Commercial Company Plans Privately-Funded Space Station

Hopes To Have Assembly Underway In 2014

The mockups look like big, white watermelons sitting on a factory floor, but what they represent could be home to as many as 36 people at a time in space.

Bigelow Aerospace is developing what it expects to be the first commercial space station. Built of multiple layers of an expandable Kevlar-like material with the outer layer coated with a micrometeoroid and orbital debris shield, Bigelow hopes to have paying customers aboard the Sundancer space station in five years. Company founder Robert T. Bigelow says he thinks those customers would primarily be nations that are not able to build their own space station from the ground up, so to speak

The New York Times reports that Bigelow already has two test modules in orbit, launched in 2006 and 2007. The Las Vegas, Nevada-based company has a business plan to buy as many as 15-20 rocket launches beginning in 2017, and each subsequent year after that, providing a lot of business for companies like SpaceX on which President Obama has placed much of the responsibility for moving forward with the U.S. space program. Bigelow thinks for the foreseeable future, his company is the only potential buyer for slots on manned space flights other than NASA.

Bigelow made his fortune in real estate, including the Budget Suites of America hotel chain. He has so far spent $180 million of his own money on the private space station concept, and says he's willing to spend nearly twice that again to see the program through. There are expansion plans for the current factory, which is surrounded by barbed wire and armed guards. The company currently employs about 100 people, but that would grow as well if the project is successful.

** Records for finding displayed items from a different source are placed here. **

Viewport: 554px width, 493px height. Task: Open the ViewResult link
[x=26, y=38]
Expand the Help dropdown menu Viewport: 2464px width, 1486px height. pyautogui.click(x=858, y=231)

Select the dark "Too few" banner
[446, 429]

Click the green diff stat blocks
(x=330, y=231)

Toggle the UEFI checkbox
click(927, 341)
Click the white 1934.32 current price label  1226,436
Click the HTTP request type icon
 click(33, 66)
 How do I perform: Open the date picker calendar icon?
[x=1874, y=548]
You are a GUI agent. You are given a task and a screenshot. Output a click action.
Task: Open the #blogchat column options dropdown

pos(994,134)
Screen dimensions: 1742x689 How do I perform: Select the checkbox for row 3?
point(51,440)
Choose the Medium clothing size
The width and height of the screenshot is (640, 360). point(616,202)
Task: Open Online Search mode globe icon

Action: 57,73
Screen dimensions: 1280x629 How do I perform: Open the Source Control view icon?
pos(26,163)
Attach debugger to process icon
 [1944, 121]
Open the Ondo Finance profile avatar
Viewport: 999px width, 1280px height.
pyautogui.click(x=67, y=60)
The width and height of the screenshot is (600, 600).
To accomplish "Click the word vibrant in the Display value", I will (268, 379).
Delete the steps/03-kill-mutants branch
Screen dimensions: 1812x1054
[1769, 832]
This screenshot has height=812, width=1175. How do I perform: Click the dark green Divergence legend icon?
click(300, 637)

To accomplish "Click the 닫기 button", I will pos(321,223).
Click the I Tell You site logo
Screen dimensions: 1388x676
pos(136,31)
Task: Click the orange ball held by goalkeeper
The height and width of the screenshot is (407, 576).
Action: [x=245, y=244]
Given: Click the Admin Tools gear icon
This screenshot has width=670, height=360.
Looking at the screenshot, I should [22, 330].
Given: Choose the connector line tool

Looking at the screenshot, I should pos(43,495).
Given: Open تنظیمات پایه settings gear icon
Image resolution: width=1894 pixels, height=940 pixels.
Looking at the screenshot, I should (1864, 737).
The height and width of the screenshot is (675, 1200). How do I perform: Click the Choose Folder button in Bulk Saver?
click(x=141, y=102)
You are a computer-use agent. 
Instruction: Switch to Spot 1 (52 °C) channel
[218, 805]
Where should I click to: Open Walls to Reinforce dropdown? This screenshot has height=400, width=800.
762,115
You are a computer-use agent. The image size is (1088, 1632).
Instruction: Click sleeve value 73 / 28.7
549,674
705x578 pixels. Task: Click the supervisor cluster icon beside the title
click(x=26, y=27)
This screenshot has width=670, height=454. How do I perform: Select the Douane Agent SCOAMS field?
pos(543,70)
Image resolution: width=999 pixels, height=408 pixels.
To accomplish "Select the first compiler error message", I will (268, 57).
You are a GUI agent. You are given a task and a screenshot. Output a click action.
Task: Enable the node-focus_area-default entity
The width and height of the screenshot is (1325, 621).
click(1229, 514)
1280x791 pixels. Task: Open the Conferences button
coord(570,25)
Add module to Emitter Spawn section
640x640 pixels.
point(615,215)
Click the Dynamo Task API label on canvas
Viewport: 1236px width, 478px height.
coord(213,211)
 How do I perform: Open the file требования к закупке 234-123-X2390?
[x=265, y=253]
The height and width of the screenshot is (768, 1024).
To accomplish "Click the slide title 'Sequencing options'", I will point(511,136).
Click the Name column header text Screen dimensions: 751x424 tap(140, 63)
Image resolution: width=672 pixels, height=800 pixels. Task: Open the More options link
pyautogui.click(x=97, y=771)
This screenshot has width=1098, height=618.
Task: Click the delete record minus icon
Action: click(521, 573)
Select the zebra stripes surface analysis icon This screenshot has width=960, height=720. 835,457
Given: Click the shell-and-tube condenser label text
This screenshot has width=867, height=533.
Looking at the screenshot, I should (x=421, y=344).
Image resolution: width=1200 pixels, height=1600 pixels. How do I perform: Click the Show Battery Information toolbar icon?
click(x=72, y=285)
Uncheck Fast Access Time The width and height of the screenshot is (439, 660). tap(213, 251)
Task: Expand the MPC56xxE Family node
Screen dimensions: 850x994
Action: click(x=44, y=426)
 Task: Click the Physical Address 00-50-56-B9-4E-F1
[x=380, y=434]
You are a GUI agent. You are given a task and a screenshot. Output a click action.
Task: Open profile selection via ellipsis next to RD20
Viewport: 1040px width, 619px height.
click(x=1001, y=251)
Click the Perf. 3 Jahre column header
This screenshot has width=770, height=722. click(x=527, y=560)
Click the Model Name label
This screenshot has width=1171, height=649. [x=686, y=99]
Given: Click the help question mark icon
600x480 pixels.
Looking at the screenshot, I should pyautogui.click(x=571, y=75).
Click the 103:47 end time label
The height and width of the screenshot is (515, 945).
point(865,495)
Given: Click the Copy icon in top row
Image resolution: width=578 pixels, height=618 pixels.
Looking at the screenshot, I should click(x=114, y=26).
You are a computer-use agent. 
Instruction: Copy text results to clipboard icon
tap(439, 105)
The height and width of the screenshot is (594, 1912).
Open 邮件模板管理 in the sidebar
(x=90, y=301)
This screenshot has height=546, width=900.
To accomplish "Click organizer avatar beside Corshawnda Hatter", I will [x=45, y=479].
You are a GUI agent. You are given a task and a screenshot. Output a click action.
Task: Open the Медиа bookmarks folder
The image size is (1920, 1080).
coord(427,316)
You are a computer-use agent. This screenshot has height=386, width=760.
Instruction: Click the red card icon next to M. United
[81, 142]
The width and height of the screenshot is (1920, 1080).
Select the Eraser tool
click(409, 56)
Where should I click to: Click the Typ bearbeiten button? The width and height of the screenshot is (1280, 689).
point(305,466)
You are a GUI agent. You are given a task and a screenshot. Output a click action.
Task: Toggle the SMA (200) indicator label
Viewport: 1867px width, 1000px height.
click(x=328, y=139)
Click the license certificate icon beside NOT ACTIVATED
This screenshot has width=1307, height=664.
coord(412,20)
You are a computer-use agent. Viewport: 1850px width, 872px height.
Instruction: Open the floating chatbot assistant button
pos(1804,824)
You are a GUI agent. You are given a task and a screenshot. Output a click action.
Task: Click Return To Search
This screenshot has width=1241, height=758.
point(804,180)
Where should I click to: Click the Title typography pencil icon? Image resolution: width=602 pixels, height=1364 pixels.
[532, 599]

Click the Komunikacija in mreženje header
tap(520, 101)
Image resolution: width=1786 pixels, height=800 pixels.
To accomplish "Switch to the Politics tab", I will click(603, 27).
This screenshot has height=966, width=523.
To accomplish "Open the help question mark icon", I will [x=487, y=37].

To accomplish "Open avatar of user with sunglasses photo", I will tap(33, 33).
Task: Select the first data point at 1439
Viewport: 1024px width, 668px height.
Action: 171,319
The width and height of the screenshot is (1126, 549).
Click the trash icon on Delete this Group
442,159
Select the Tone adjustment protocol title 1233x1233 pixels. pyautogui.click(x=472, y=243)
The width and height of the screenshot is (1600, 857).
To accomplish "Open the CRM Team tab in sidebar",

The design is based on the TransHab modules that were being developed by NASA for a possible Mars mission, and have been "absolutely verified," according to former NASA senior design engineer Dr. William Schnieder who did the work at the Johnson Space Center.

One major hurdle that remains is that there is not currently a vehicle that can economically transport astronauts to and from the station once it's in orbit. Bigelow at one point offered a $50 million dollar prize to a company that could develop an orbital spacecraft, but it expired in January with no one attempting to claim it. He is currently working with Boeing to build on the design the aerospace giant was developing for NASA.

Bigelow told the Times that he can operate a space station much more efficiently than NASA and its international partners. He says that while the logistics of running a space station are different from a hotel chain, the principles are largely the same, and that he would hire the people with the necessary skills to fix the inevitable glitches, as well as supply the station with such staples as food, water, and air.

Meanwhile, NASA is showing a renewed interest in an inflatable module for ISS, and it's a project on which Bigelow is consulting, because, he says, "we can do it much more economically."